[Stored items]
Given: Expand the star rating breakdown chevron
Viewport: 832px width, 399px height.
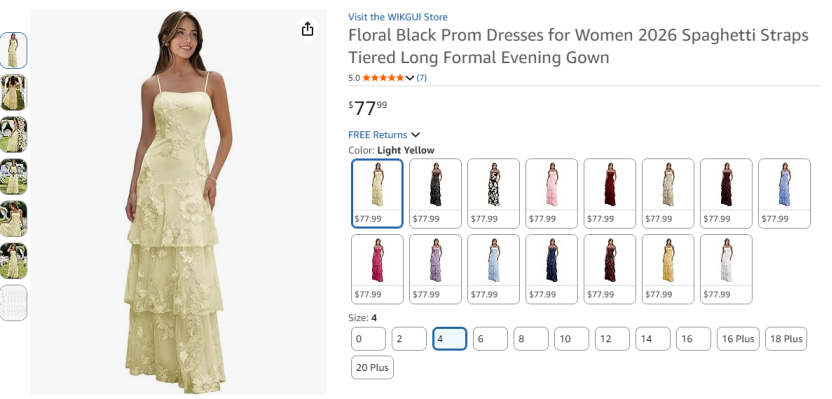Looking at the screenshot, I should tap(410, 78).
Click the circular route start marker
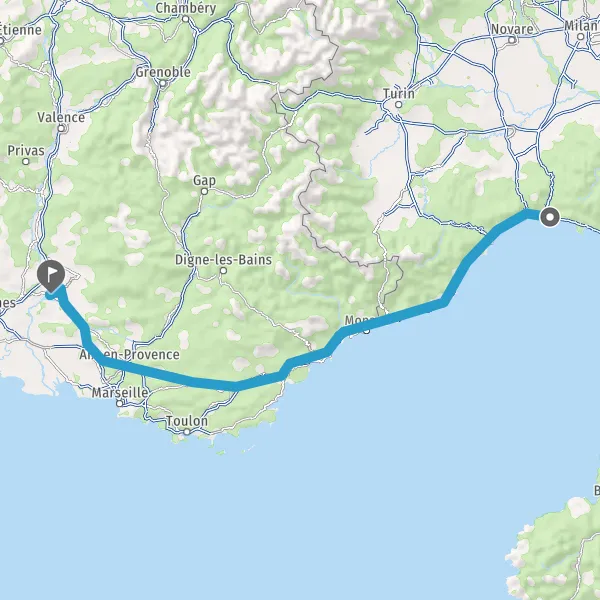 (x=550, y=217)
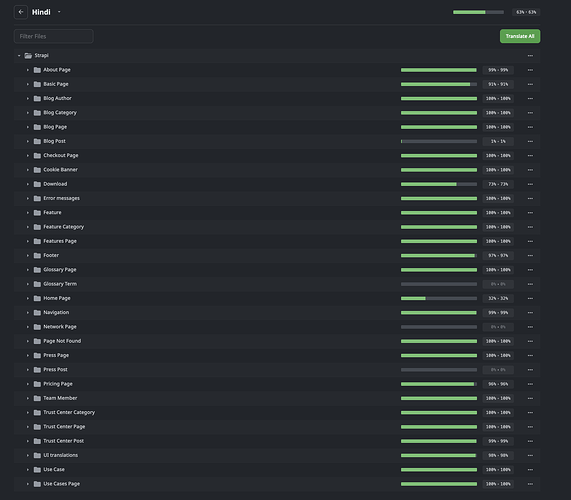
Task: Click the overall 63% progress badge
Action: pos(526,12)

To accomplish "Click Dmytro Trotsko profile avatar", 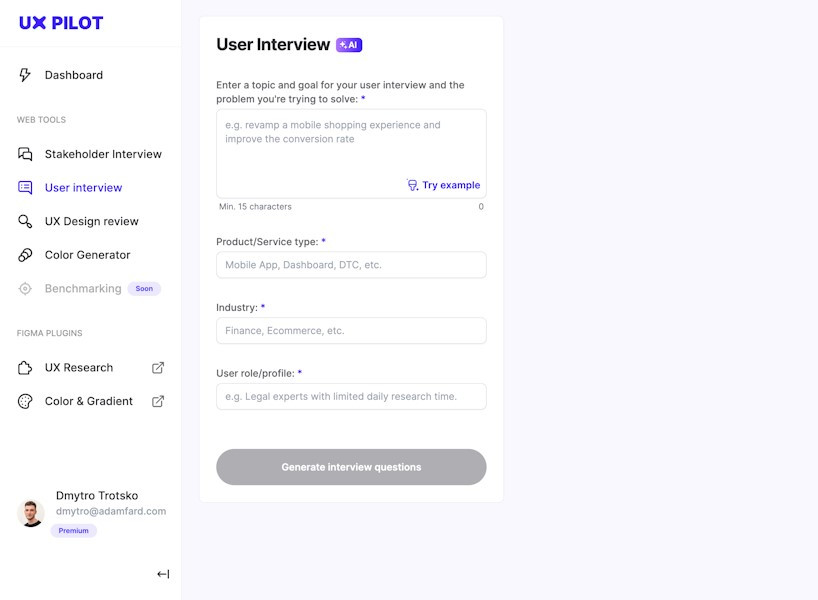I will [31, 513].
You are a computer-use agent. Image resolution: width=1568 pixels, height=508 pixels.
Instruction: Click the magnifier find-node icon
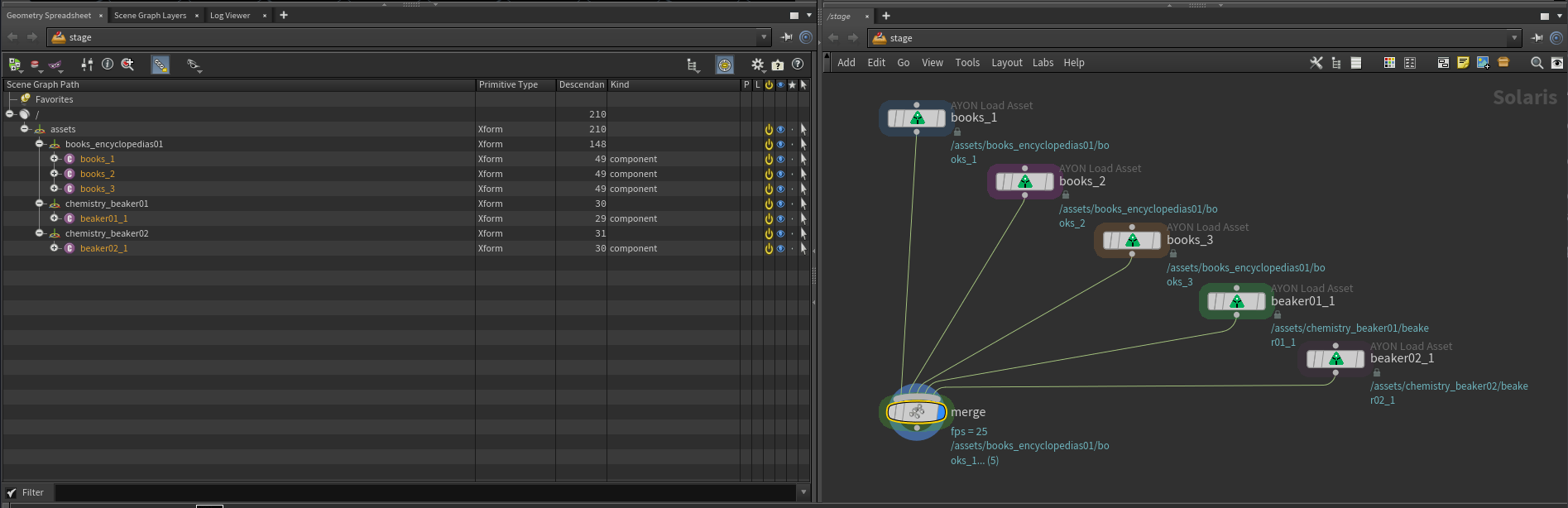(x=1537, y=63)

* [Directions for this task]: No pictures belong in the copy. Retype exactly, and only, the lines from the line containing "Instruction: Click the" through the last line of the data, both included.

* [Reply to the exercise]:
Instruction: Click the magnifier find-node icon
(x=1537, y=63)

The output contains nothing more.